**Work required**
Print, with no pictures, the exact lines that run from the one containing "Click the 6:14 games score" through the last line of the material below, both ends included.

**Dataset records**
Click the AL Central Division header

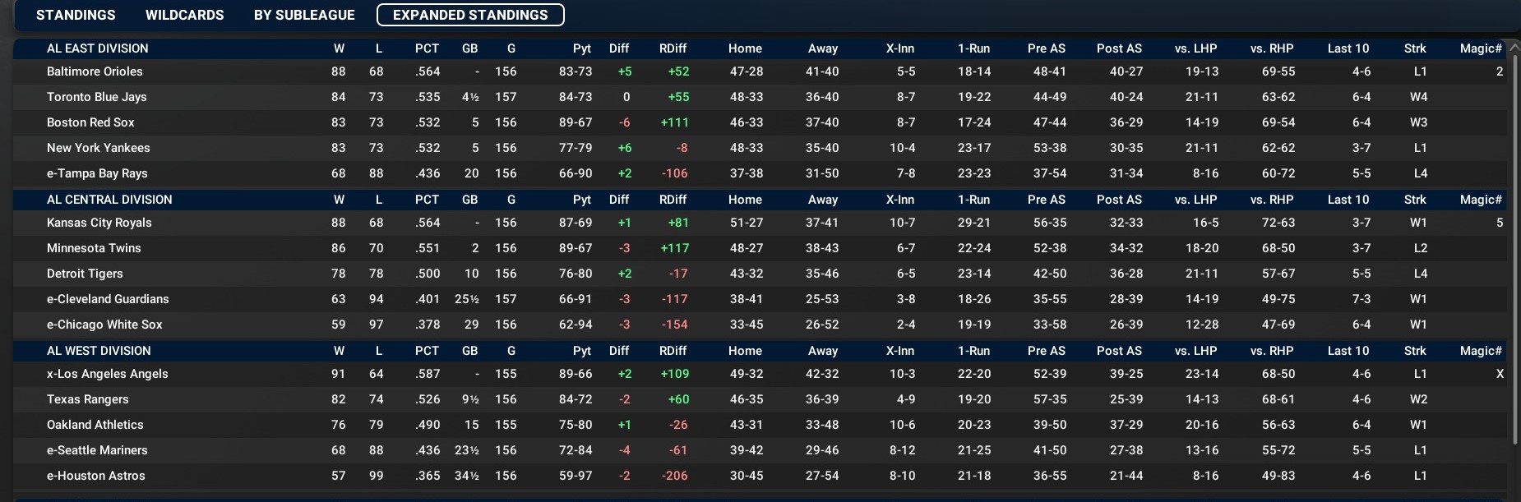(x=109, y=200)
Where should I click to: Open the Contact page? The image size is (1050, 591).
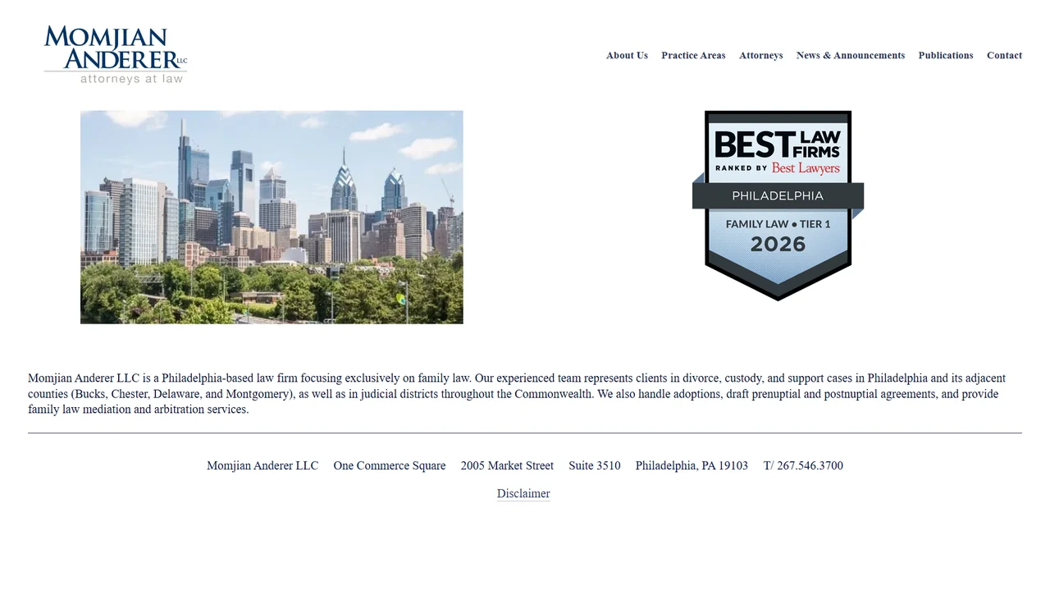pos(1004,55)
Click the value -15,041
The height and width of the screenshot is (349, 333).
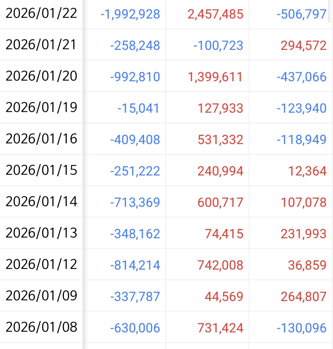138,108
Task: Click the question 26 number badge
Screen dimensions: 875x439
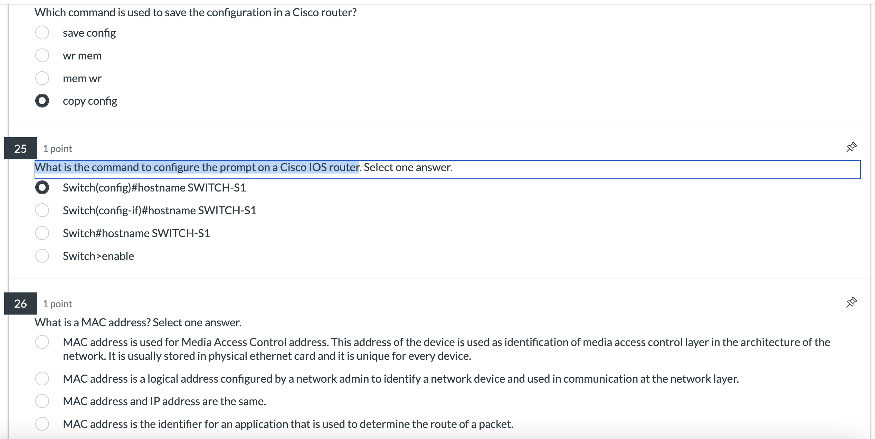Action: coord(20,304)
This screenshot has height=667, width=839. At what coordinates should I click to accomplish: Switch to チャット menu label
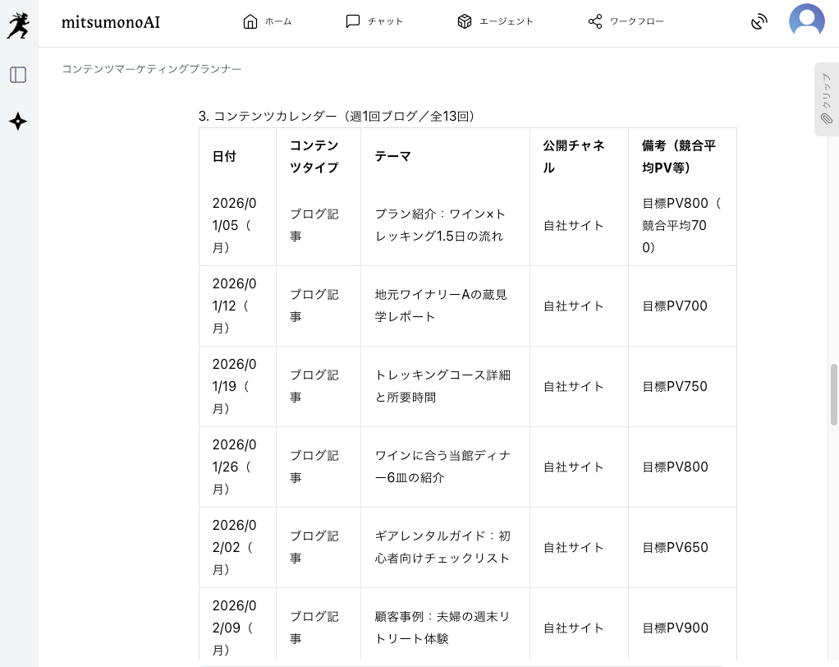pyautogui.click(x=385, y=21)
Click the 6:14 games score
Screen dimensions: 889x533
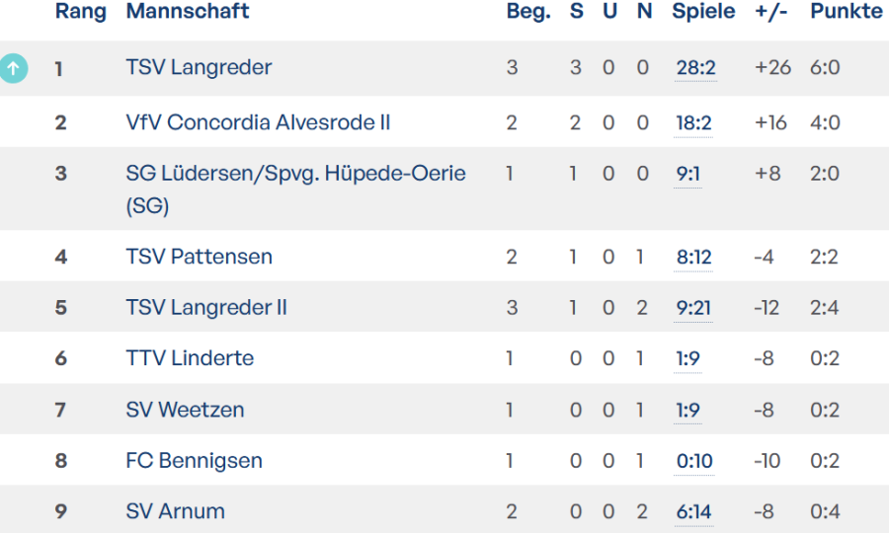[693, 512]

**Task solution**
Click the 6:14 games score
Screen dimensions: 889x533
[693, 512]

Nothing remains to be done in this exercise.